I hope you guys enjoy this recipe. Leave me a comment and let me know what kind of dinners you like to have and what macro split works best for you.
- 2 acorn squash, washed and cut in half
- 4 Tbs olive oil, divided
- 1 large onion, diced
- 3 garlic gloves, minced
- 2 Cups porcini mushrooms, diced
- 1 medium zucchini, diced
- 1 cauliflower head, cut into large chunks
- 2-4 Tbs Biryani masala powder mix (depending on how spicy you like it)
- Salt and pepper to taste
- Preheat the oven at 375°.
- With a spoon, remove the seeds from the squash and keep for a later use.
- In a sheet pan, place the acorn squash halves and drizzle with 2 Tbs of olive oil, salt and pepper.
- Place in the oven and cook for 35 minutes.
- While the squash in cooking, prepare the Biryani cauliflower rice.
- In a food processor with an S blade, pulse the cauliflower chunks until you get a rice like consistency. This may take 2-3 times, scraping the bottom of the processor with a spatula to get all the cauliflower chunks. Set aside.
- In pan, heat 1 Tbs of olive oil over medium high heat.
- Add the garlic and onion and stir. Cook for 3 minutes.
- Add the mushrooms and cook for another 3 minutes.
- Add the zucchini and cook for another 5 minutes, stirring frequently to prevent the vegetables from burning.
- Remove the pan from heat and pour the vegetables into a mixing bowl. Set aside.
- Bring the pan back on the heat and add the remaining 1 Tbs of olive oil.
- Add the cauliflower rice and stir. Cook for 5 minutes.
- Add the vegetables back into the pan with the cauliflower rice and add the Biryani masala powder mix.
- Salt and pepper to taste and remove from heat.
- When the 35 minutes is up, remove the squash from the oven.

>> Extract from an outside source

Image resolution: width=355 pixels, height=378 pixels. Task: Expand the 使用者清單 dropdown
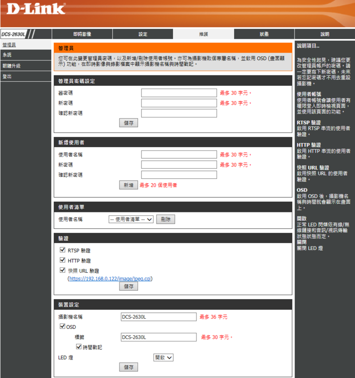(x=131, y=219)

- With a large spoon, very carefully scoop some of the squash meat out to create a nice hallow bowl.
- Add the squash meat to the cauliflower rice and stir.
- Add the cauliflower rice into the acorn squash bowl and out back in the oven.
- Set the oven on broil and cook for 5 minutes, watching over carefully so the squash or cauliflower doesn’t burn.
- Remove from oven and let cool for 5 minutes.